En octobre 1917 quand la révolution rouge éclate la Russie est déjà le plus vaste pays du monde. Avec ses 9000 kilomètres d’est en ouest et ses 3000 du nord au sud c’est un territoire démesuré fait pour l’aviation. Avec 37650 kilomètres son littoral équivaut quasiment à la circonférence de la Terre à l’Équateur. Les Soviétiques comprennent donc rapidement que s’ils veulent contrôler une telle distance ils doivent posséder une flotte d’hydravions digne de ce nom. Et le premier appareil qu’ils vont employer dans ce rôle sera le biplan Grigorovich M-9.
C’est pourtant à l’automne 1915 que l’ingénieur Dmitry Grigorovich commence à travailler sur une version agrandie de son hydravion à coque M-5. Pour ce nouvel appareil, baptisé M-9 l’ingénieur russe demeure fidèle à ses années passées en France où il a étudié l’hydraviation auprès de la société Donnet-Lévêque. L’ingénieur fait redessiner le M-5 et le dote d’une nouvelle coque et d’une motorisation plus puissante. Grigorovich sait que l’industrie russe est défaillante dans ce domaine, il fait donc appel à ses réseaux à Paris. La Russie impériale étant alors alliée de la France et de la Grande Bretagne une telle démarche ne surprend personne.
Il jette son dévolu sur le moteur à neuf cylindres en étoile Salmson M.9P, identique à celui équipant la majeure partie des bombardiers Voisin Type III. C’est une hélice propulsive que ses 150 chevaux animent. Dédié à des missions de reconnaissance et de bombardement léger le M-9 possède comme armement une mitrailleuse Lewis de construction américaine de calibre 7.7 millimètres ainsi que charge de dix bombes légères de neuf kilogrammes chacune.

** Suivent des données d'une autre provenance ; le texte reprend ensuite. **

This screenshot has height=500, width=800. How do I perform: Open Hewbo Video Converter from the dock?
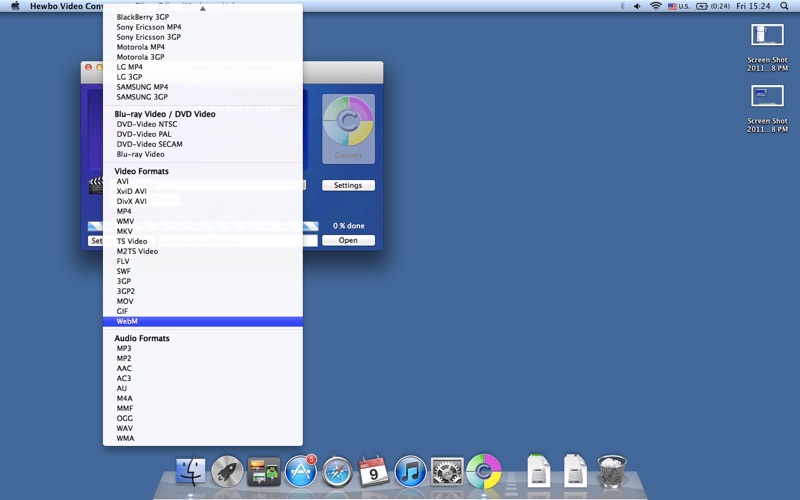484,470
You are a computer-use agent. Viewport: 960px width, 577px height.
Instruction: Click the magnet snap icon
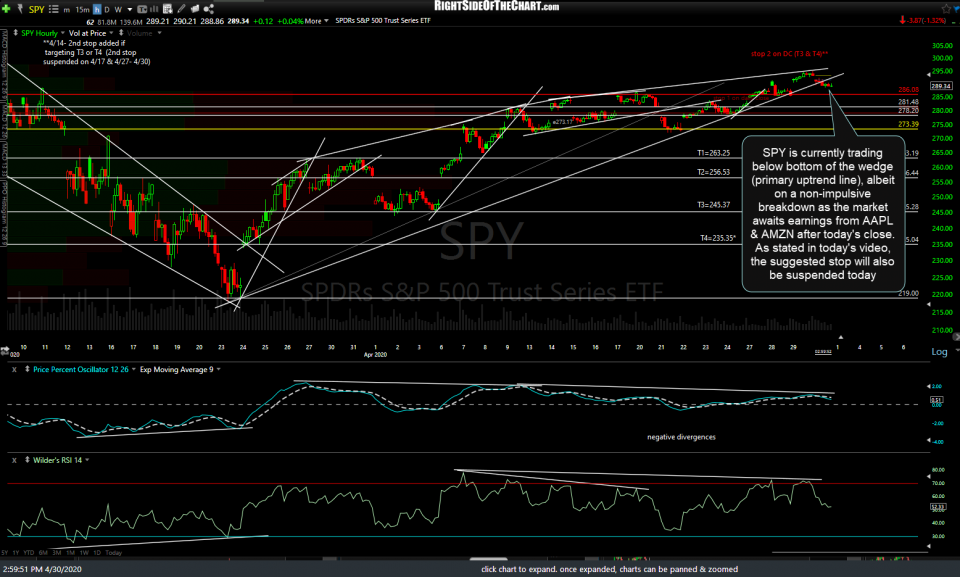coord(195,7)
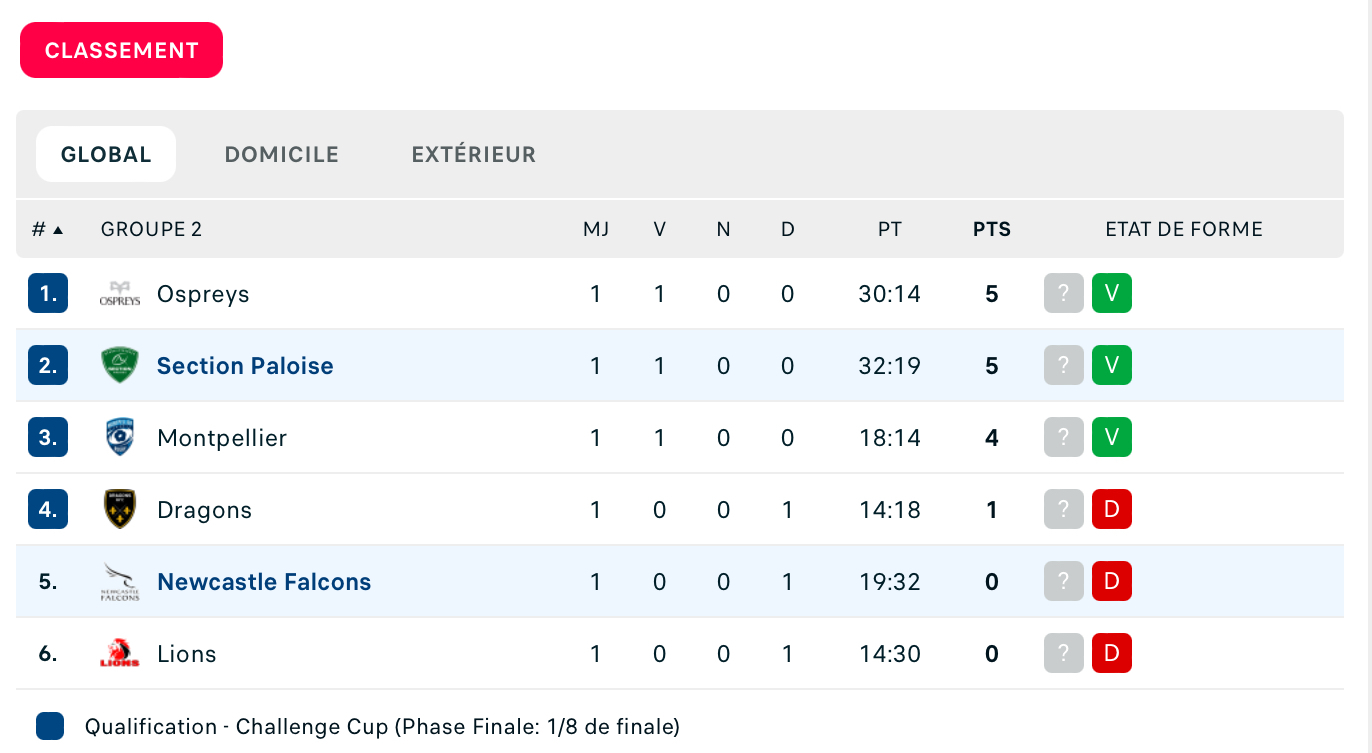Switch to the Domicile tab
This screenshot has height=753, width=1372.
pyautogui.click(x=282, y=154)
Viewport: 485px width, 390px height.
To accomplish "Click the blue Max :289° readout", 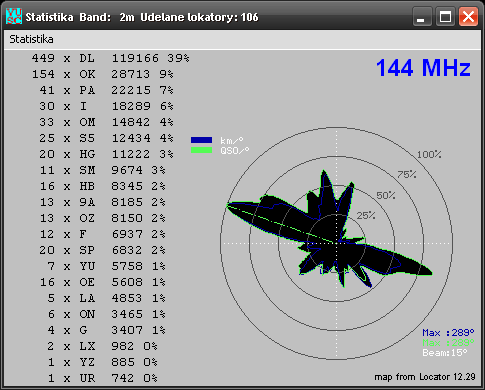I will pos(448,333).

Pour le reste l’hydravion est construit en bois entoilé et contreplaqué et dispose d’une voilure en biplan d’envergure inégale et coque à simple redan. Il vole pour la première fois le 9 janvier 1916.
Très rapidement après celui-ci l’aviation et la marine impériales russes passent commandes pour un total de 170 Grigorovich M-9. Dans le même temps la marine impériale demande à l’avionneur de développer une version légèrement raccourcie sans capacité d’emport de bombes afin de mener des missions de surveillance côtière. Cette fois le moteur en étoile Salmson M.9P laisse la place à un Hispano-Suiza 8A à huit cylindres en V toujours de conception française. Il développe 140 chevaux et anime là encore une hélice propulsive. Ce nouvel appareil prend la désignation de Grigorovich M-15. Il est immédiatement commandé à 50 exemplaires.
Grigorovich M-9 et M-15 sont mis en service tous deux dès l’année 1916. Ils sont principalement employés pour surveiller les côtes russes mais aussi pour attaquer les navires allemands, militaires ou civils. En octobre 1917 quand la révolution bolchévique éclate plusieurs formations d’hydravions basculent des forces tsaristes aux unités communistes. Mais surtout dès l’instauration de l’URSS celle-ci ordonne la reprise de l’usinage des deux modèles.
Il faut dire que les commissaires politiques de Lénine ont pu constater par eux même l’efficacité de ces deux machines. Quarante nouveaux M-15 sont produits en 1919 et 330 M-9.
Ils vont former l’ossature de la jeune AVMF, l’aéronavale soviétique. Ils resteront en première ligne jusqu’en 1924 avant d’être totalement retirés du service deux ans plus tard, ils seront alors obsolètes. À l’étranger la Finlande utilisa quelques M-9 pour des missions de reconnaissance côtière et de lutte anti-sous-marine tandis que l’Estonie fera l’acquisition d’un unique M-15 pour de la reconnaissance côtière. En 1928 plus aucun de ces biplans ne volait, nul part dans le monde.
Le Grigorovich M-9 est entré dans l’Histoire le 17 septembre 1916 quand le pilote polonais Alfons Jan Nagórski réalisa à son bord le tout premier looping depuis un hydravion à coque. Le M-15 a donné naissance aux M-17 et M-18, deux versions n’ayant pas dépassées le stade du prototype. Chacun disposait d’une motorisation différente, de 130 chevaux pour le premier et de 200 chevaux pour le second. De nos jours un M-15 est préservé au musée aéronautique de Cracovie en Pologne. C’est le seul et unique survivant de ces deux modèles qui marquèrent l’épopée des hydravions soviétiques.